THE TASK: Your task is to copy every line of this material exactly.

SUPPLIED INFORMATION:
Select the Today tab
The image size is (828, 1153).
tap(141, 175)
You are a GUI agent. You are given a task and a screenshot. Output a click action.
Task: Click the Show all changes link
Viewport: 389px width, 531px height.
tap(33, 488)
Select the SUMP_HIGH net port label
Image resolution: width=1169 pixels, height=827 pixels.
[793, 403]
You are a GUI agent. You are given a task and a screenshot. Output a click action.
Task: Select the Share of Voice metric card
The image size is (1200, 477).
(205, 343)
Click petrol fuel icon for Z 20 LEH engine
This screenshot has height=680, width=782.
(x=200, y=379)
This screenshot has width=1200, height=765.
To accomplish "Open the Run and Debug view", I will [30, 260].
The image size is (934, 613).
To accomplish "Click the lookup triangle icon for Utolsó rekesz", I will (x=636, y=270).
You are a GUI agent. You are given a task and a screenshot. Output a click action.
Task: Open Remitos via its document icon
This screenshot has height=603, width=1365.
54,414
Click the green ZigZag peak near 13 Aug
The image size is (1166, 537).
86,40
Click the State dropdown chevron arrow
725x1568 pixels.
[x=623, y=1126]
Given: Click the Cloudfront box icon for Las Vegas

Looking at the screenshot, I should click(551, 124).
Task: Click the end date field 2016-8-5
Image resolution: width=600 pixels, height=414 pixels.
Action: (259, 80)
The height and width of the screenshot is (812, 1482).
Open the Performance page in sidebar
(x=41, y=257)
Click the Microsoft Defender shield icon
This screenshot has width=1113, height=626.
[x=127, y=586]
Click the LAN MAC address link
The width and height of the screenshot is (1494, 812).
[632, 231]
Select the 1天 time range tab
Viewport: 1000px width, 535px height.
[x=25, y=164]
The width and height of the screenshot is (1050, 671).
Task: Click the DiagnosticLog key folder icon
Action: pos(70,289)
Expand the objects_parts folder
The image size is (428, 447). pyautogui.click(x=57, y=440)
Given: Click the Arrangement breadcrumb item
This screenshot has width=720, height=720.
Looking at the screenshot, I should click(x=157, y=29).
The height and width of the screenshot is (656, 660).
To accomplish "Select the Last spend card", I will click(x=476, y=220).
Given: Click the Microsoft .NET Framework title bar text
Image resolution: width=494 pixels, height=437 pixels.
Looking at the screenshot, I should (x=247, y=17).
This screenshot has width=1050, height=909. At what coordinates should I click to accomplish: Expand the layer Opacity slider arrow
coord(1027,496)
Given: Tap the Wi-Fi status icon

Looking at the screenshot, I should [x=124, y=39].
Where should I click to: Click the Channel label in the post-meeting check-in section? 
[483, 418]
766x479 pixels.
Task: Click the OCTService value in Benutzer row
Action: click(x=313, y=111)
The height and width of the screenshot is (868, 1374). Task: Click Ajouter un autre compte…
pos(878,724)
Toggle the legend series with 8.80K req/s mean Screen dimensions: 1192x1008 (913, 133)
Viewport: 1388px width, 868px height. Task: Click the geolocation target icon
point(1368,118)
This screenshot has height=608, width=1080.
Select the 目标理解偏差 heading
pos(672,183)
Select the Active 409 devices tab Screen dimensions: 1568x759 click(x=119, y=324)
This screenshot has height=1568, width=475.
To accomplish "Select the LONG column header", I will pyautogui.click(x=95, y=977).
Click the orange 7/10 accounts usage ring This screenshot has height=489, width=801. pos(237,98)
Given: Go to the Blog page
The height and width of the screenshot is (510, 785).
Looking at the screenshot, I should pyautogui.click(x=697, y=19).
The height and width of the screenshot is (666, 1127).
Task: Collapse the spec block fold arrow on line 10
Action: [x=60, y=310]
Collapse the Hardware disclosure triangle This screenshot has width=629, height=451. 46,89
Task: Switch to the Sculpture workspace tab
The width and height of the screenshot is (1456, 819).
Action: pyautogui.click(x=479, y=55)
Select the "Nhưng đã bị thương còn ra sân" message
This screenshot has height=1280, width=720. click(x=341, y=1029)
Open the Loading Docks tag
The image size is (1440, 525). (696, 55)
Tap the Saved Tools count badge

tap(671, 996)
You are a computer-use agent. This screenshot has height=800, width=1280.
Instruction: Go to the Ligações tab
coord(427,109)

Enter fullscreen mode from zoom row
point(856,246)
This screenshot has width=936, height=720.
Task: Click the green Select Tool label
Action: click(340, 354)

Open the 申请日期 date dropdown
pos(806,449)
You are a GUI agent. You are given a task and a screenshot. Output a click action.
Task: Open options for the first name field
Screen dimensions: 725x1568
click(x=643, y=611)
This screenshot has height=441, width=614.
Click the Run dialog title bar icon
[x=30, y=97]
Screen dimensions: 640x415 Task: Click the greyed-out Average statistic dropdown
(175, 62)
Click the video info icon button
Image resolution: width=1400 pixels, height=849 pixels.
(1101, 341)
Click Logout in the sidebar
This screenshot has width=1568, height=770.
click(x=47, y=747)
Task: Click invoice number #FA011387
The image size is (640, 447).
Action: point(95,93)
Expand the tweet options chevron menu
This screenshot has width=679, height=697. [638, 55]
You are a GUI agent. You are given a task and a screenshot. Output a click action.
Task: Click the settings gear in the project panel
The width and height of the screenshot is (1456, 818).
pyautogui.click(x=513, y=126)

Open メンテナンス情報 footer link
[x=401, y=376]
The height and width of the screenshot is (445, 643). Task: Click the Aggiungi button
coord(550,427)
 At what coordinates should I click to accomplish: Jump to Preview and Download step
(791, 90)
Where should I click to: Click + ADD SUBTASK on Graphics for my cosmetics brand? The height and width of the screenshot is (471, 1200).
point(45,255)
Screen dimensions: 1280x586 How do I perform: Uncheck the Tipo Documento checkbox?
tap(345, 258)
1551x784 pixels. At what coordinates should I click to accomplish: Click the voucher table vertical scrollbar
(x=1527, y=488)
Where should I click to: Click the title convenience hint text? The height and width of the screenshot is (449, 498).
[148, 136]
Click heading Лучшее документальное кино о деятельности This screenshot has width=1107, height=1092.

EXERCISE SOLUTION:
Select the Today tab
The image size is (828, 1153).
tap(141, 175)
You are a GUI agent. You are given a task and a screenshot. Output a click action.
Task: Click the Show all changes link
Viewport: 389px width, 531px height.
tap(33, 488)
Select the SUMP_HIGH net port label
Image resolution: width=1169 pixels, height=827 pixels.
[793, 403]
You are a GUI agent. You are given a task and a screenshot. Output a click action.
Task: Select the Share of Voice metric card
The image size is (1200, 477).
(205, 343)
Click petrol fuel icon for Z 20 LEH engine
This screenshot has height=680, width=782.
(x=200, y=379)
This screenshot has width=1200, height=765.
To accomplish "Open the Run and Debug view", I will [30, 260].
The image size is (934, 613).
To accomplish "Click the lookup triangle icon for Utolsó rekesz", I will (x=636, y=270).
You are a GUI agent. You are given a task and a screenshot. Output a click action.
Task: Open Remitos via its document icon
This screenshot has height=603, width=1365.
54,414
Click the green ZigZag peak near 13 Aug
The image size is (1166, 537).
86,40
Click the State dropdown chevron arrow
725x1568 pixels.
[x=623, y=1126]
Given: Click the Cloudfront box icon for Las Vegas

Looking at the screenshot, I should click(551, 124).
Task: Click the end date field 2016-8-5
Image resolution: width=600 pixels, height=414 pixels.
Action: (259, 80)
The height and width of the screenshot is (812, 1482).
Open the Performance page in sidebar
(x=41, y=257)
Click the Microsoft Defender shield icon
This screenshot has width=1113, height=626.
[x=127, y=586]
Click the LAN MAC address link
The width and height of the screenshot is (1494, 812).
[632, 231]
Select the 1天 time range tab
Viewport: 1000px width, 535px height.
[x=25, y=164]
The width and height of the screenshot is (1050, 671).
Task: Click the DiagnosticLog key folder icon
Action: pos(70,289)
Expand the objects_parts folder
The image size is (428, 447). pyautogui.click(x=57, y=440)
Given: Click the Arrangement breadcrumb item
This screenshot has width=720, height=720.
Looking at the screenshot, I should click(x=157, y=29).
The height and width of the screenshot is (656, 660).
To accomplish "Select the Last spend card", I will click(x=476, y=220).
Given: Click the Microsoft .NET Framework title bar text
Image resolution: width=494 pixels, height=437 pixels.
Looking at the screenshot, I should (x=247, y=17).
This screenshot has width=1050, height=909. At what coordinates should I click to accomplish: Expand the layer Opacity slider arrow
coord(1027,496)
Given: Tap the Wi-Fi status icon

Looking at the screenshot, I should [x=124, y=39].
Where should I click to: Click the Channel label in the post-meeting check-in section? 
[483, 418]
766x479 pixels.
Task: Click the OCTService value in Benutzer row
Action: click(x=313, y=111)
The height and width of the screenshot is (868, 1374). Task: Click Ajouter un autre compte…
pos(878,724)
Toggle the legend series with 8.80K req/s mean Screen dimensions: 1192x1008 (913, 133)
Viewport: 1388px width, 868px height. Task: Click the geolocation target icon
point(1368,118)
This screenshot has height=608, width=1080.
Select the 目标理解偏差 heading
pos(672,183)
Select the Active 409 devices tab Screen dimensions: 1568x759 click(x=119, y=324)
This screenshot has height=1568, width=475.
To accomplish "Select the LONG column header", I will pyautogui.click(x=95, y=977).
Click the orange 7/10 accounts usage ring This screenshot has height=489, width=801. pos(237,98)
Given: Go to the Blog page
The height and width of the screenshot is (510, 785).
Looking at the screenshot, I should pyautogui.click(x=697, y=19).
The height and width of the screenshot is (666, 1127).
Task: Collapse the spec block fold arrow on line 10
Action: [x=60, y=310]
Collapse the Hardware disclosure triangle This screenshot has width=629, height=451. 46,89
Task: Switch to the Sculpture workspace tab
The width and height of the screenshot is (1456, 819).
Action: pyautogui.click(x=479, y=55)
Select the "Nhưng đã bị thương còn ra sân" message
This screenshot has height=1280, width=720. click(x=341, y=1029)
Open the Loading Docks tag
The image size is (1440, 525). (696, 55)
Tap the Saved Tools count badge

tap(671, 996)
You are a computer-use agent. This screenshot has height=800, width=1280.
Instruction: Go to the Ligações tab
coord(427,109)

Enter fullscreen mode from zoom row
point(856,246)
This screenshot has width=936, height=720.
Task: Click the green Select Tool label
Action: click(340, 354)

Open the 申请日期 date dropdown
pos(806,449)
You are a GUI agent. You are given a task and a screenshot. Output a click action.
Task: Open options for the first name field
Screen dimensions: 725x1568
click(x=643, y=611)
This screenshot has height=441, width=614.
Click the Run dialog title bar icon
[x=30, y=97]
Screen dimensions: 640x415 Task: Click the greyed-out Average statistic dropdown
(175, 62)
Click the video info icon button
Image resolution: width=1400 pixels, height=849 pixels.
(1101, 341)
Click Logout in the sidebar
This screenshot has width=1568, height=770.
click(x=47, y=747)
Task: Click invoice number #FA011387
The image size is (640, 447).
Action: point(95,93)
Expand the tweet options chevron menu
This screenshot has width=679, height=697. [638, 55]
You are a GUI agent. You are given a task and a screenshot. Output a click action.
Task: Click the settings gear in the project panel
The width and height of the screenshot is (1456, 818).
pyautogui.click(x=513, y=126)

Open メンテナンス情報 footer link
[x=401, y=376]
The height and width of the screenshot is (445, 643). Task: Click the Aggiungi button
coord(550,427)
 At what coordinates should I click to accomplish: Jump to Preview and Download step
(791, 90)
Where should I click to: Click + ADD SUBTASK on Graphics for my cosmetics brand? The height and width of the screenshot is (471, 1200).
point(45,255)
Screen dimensions: 1280x586 How do I perform: Uncheck the Tipo Documento checkbox?
tap(345, 258)
1551x784 pixels. At what coordinates should I click to accomplish: Click the voucher table vertical scrollbar
(x=1527, y=488)
Where should I click to: Click the title convenience hint text? The height and width of the screenshot is (449, 498).
[148, 136]
Click heading Лучшее документальное кино о деятельности This screenshot has width=1107, height=1092.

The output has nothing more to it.